:: About this task ::
Exclude the pictures. Transcribe, exactly as written, the lines from the one with "Where should I" through the end of the entries below.

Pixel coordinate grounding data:
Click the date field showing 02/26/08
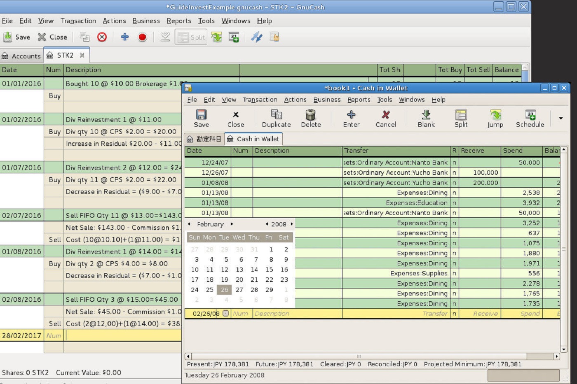 coord(206,314)
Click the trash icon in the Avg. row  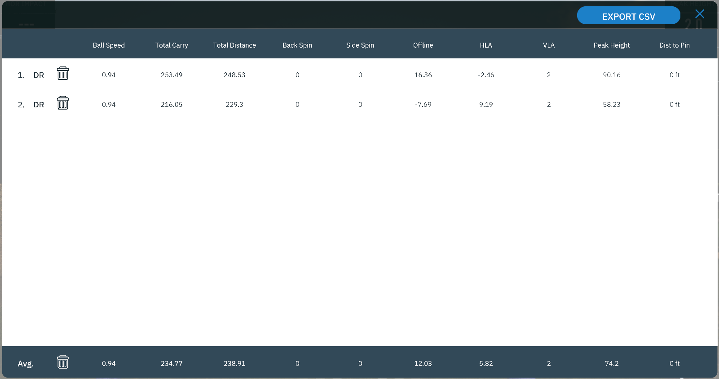point(63,362)
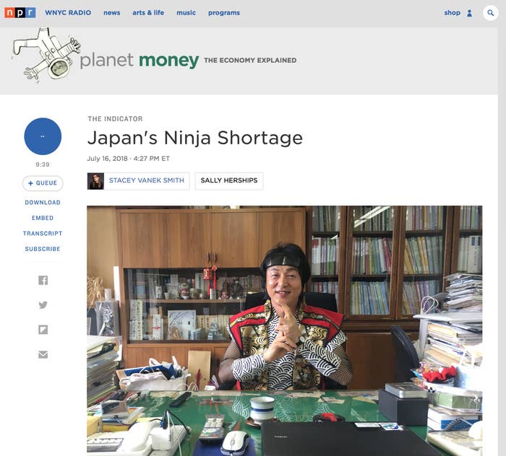Email the article via envelope icon
Screen dimensions: 506x456
click(43, 354)
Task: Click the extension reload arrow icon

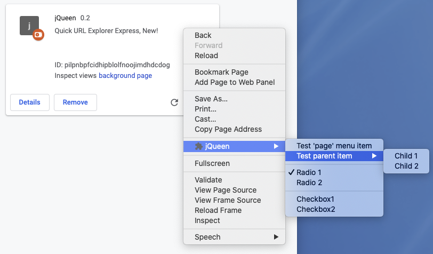Action: pyautogui.click(x=174, y=102)
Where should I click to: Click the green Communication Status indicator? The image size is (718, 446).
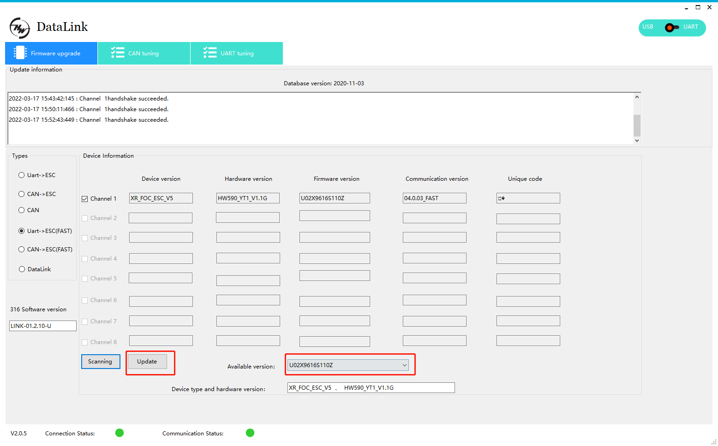(x=250, y=433)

:: Answer space ::
Where should I click to: Click the green Communication Status indicator? The image size is (718, 446).
(x=250, y=433)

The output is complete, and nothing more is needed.